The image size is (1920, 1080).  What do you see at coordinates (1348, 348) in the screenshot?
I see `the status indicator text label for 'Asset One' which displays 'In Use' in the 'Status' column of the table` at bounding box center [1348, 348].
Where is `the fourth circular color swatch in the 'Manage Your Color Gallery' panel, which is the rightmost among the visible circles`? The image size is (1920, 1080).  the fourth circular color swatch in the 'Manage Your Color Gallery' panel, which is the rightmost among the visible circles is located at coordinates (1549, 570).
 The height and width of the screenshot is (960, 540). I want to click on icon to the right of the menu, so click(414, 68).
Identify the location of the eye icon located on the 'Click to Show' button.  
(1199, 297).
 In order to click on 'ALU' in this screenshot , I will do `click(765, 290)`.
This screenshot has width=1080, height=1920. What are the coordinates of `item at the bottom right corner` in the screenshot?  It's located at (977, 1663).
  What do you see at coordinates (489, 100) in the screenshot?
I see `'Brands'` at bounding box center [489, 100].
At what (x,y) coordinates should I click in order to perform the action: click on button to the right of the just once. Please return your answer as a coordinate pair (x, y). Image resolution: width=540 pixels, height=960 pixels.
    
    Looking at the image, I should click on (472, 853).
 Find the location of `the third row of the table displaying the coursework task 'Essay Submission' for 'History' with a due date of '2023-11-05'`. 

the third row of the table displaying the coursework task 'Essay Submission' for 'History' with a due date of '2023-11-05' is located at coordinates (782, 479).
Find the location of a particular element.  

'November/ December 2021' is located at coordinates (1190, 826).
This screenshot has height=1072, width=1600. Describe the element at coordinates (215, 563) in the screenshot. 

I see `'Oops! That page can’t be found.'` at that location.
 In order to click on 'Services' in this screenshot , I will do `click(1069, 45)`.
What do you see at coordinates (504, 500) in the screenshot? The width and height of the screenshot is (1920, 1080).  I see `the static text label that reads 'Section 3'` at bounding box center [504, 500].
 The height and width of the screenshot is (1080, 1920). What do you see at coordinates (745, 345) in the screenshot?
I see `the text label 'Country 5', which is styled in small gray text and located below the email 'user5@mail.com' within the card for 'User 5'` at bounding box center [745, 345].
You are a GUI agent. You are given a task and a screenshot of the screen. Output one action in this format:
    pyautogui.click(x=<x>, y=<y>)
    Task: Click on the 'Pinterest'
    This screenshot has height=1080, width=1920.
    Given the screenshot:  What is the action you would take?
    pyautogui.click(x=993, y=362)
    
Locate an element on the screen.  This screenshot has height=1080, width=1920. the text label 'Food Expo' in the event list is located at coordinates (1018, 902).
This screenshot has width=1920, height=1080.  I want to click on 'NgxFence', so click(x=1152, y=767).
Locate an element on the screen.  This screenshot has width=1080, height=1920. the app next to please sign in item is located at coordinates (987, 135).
---
TASK TO CARRY OUT.
Reproduce the part of the data that opens with the line containing "coordinates (1018, 902)." and closes with the last line of the data, changing "element" to "component" and leaving everything else unchanged.

ANSWER.
Locate an component on the screen.  This screenshot has height=1080, width=1920. the text label 'Food Expo' in the event list is located at coordinates (1018, 902).
This screenshot has width=1920, height=1080.  I want to click on 'NgxFence', so click(x=1152, y=767).
Locate an component on the screen.  This screenshot has width=1080, height=1920. the app next to please sign in item is located at coordinates (987, 135).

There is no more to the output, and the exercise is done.